- **What the exercise asks**
Answer these questions from the article on the Tawkon app:
(a) What did Steve Jobs reportedly write in an e-mail to Tawkon?
(b) Which three things does the Tawkon app measure?
(c) Where did Tawkon take its iPhone app after Apple rejected it?

- **Selected extract**
SAN FRANCISCO, 24 MARCH 2011 - An iPhone app that measures smartphone radiation and offers tips on minimizing absorption has been nuked by Steve Jobs.
At least that's the story the makers of Tawkon are telling. Despite "great discussions with senior Apple executives at their Cupertino headquarters," the Tawkon team said Apple ultimately rejected the radiation-detecting iPhone app. An appeal to Apple Chief Executive Steve Jobs went nowhere.
"No interest," Jobs reportedly wrote in an e-mail to Tawkon.
The Tawkon app measures a phone's Specific Absorption rate, environmental factors and physical position to determine how much radiation you're soaking up. It then provides tips, along the lines of "hold phone vertically" or "go back" to your previous location.
Neither Tawkon nor Apple are saying why, exactly, the app was rejected, but the issue could be the amount of information third-party iPhone apps are allowed to access. Tawkon's blog does mention that Apple "explored various technical solutions with us to overcome API restrictions," so my guess is that Tawkon needed to access certain data that most apps can't have, and Apple didn't want to relent.
Of course, that's not a problem for jailbroken iPhone apps, so with Apple's rejection, Tawkon took its app to the Cydia app store. It's also available for select Android phones and Blackberry phones.
Cell phone radiation is a touchy subject. There's no hard evidence that cell phone radiation causes cancer, but the Federal Communications Commission does limit the Specific Absorption Rate of all phones on the market. If you've got a non-jailbroken iPhone and are still afraid of radiation, consider using a protective case. It's probably safer than getting advice from an app, anyway.

(Screenshot grounding data)
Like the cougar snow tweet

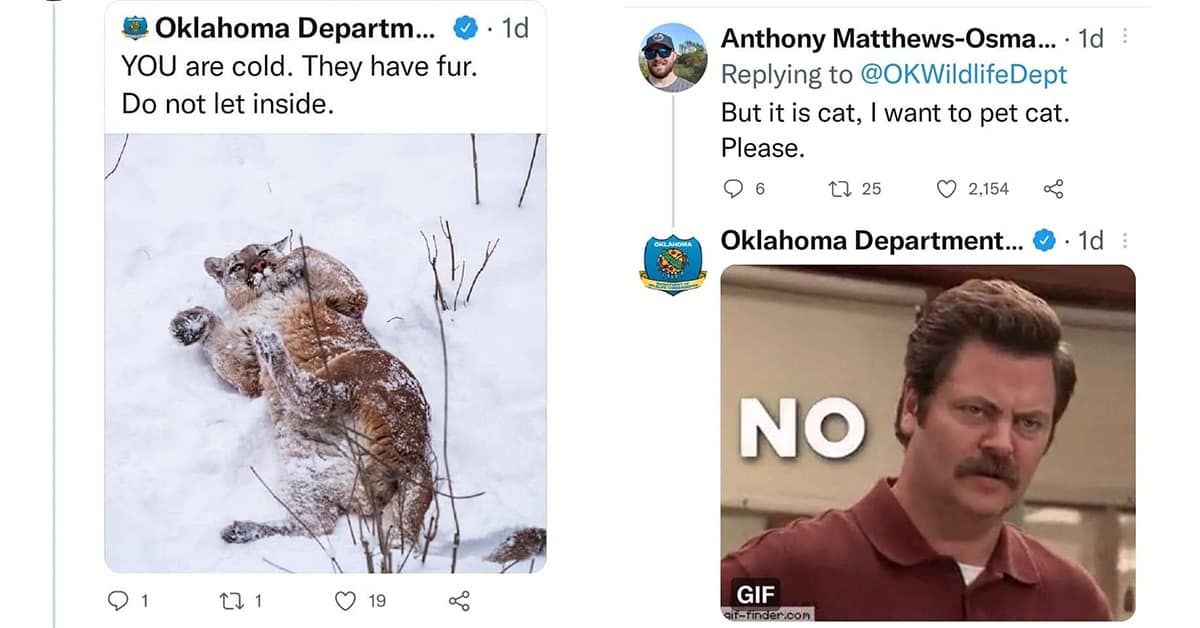tap(346, 601)
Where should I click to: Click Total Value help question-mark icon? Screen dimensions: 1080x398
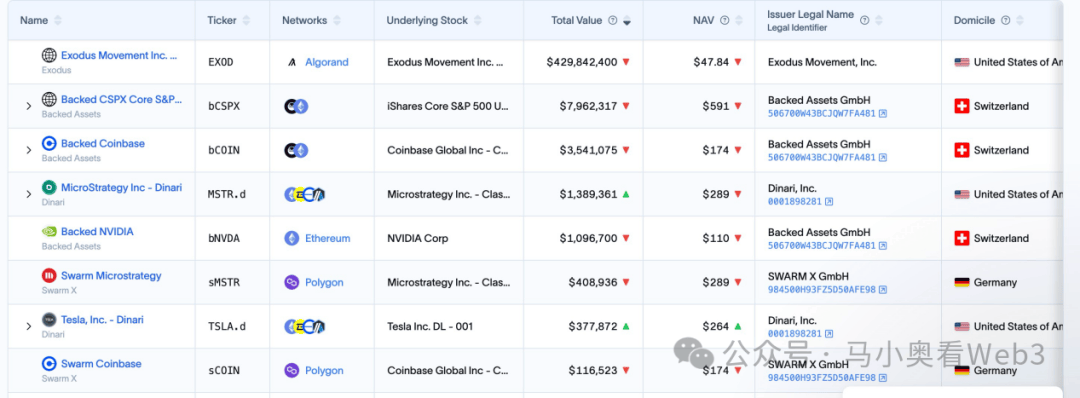612,21
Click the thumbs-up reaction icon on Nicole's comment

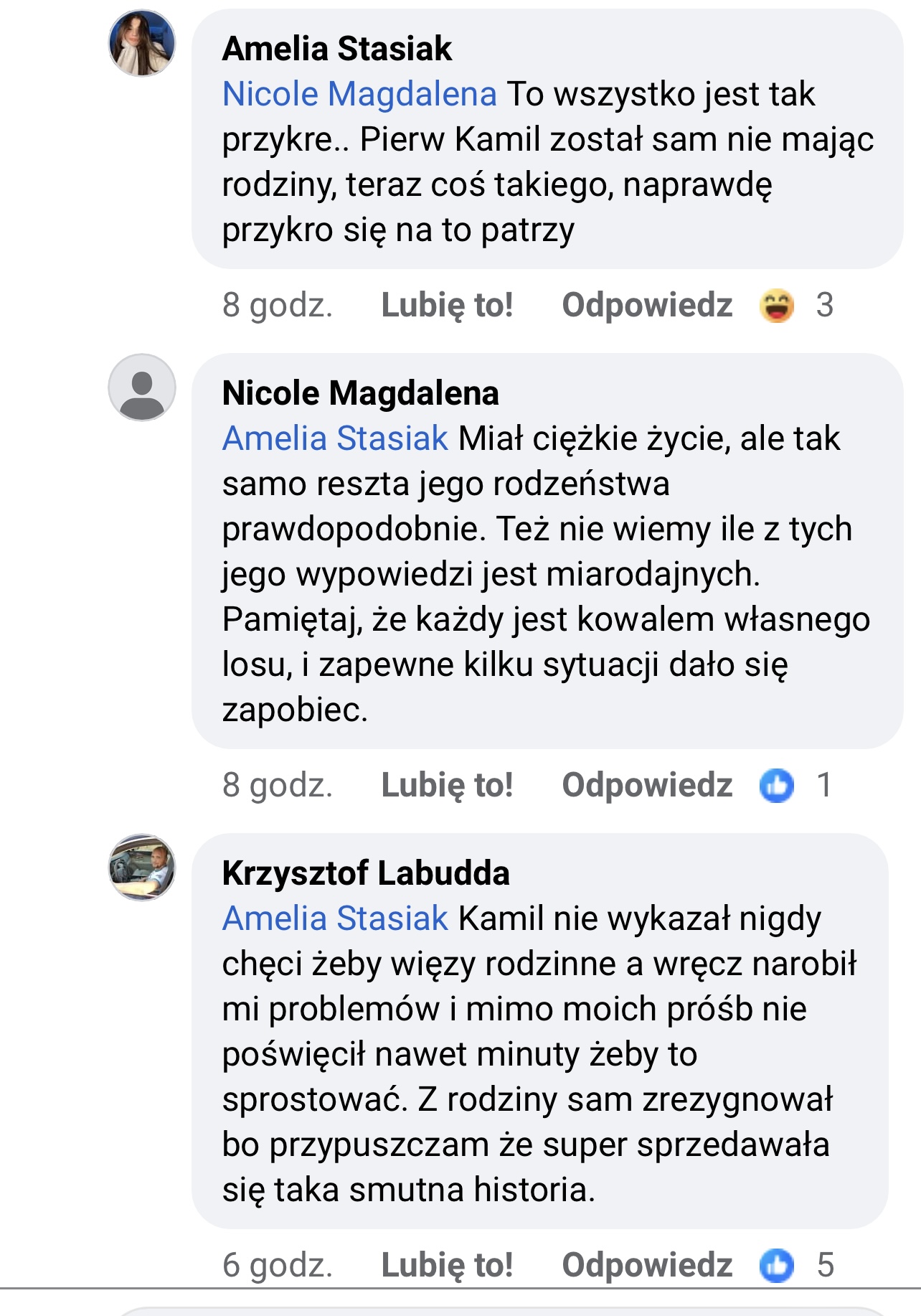coord(777,785)
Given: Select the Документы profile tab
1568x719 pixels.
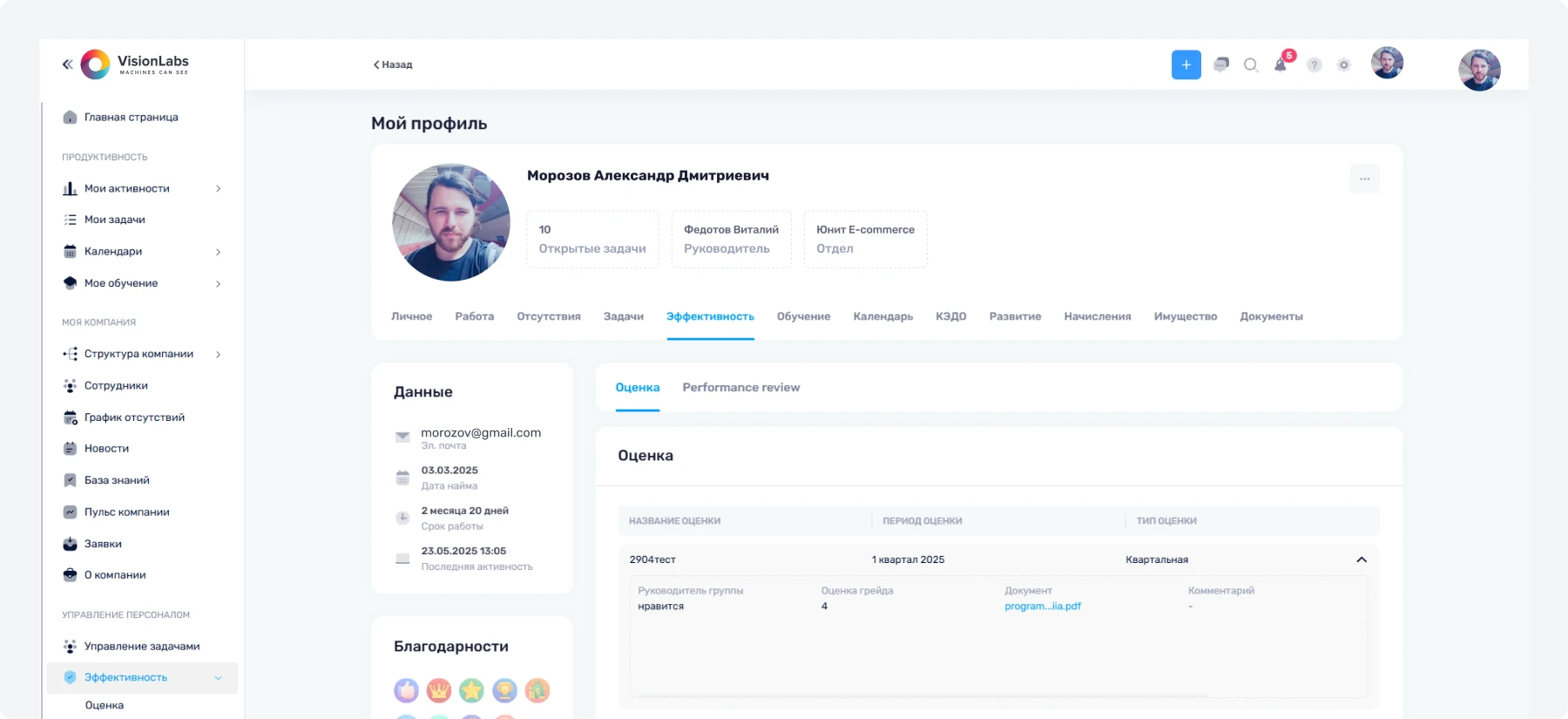Looking at the screenshot, I should point(1271,316).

- **Task solution**
(a) "No interest."
(b) A phone's Specific Absorption rate, environmental factors and physical position.
(c) The Cydia app store.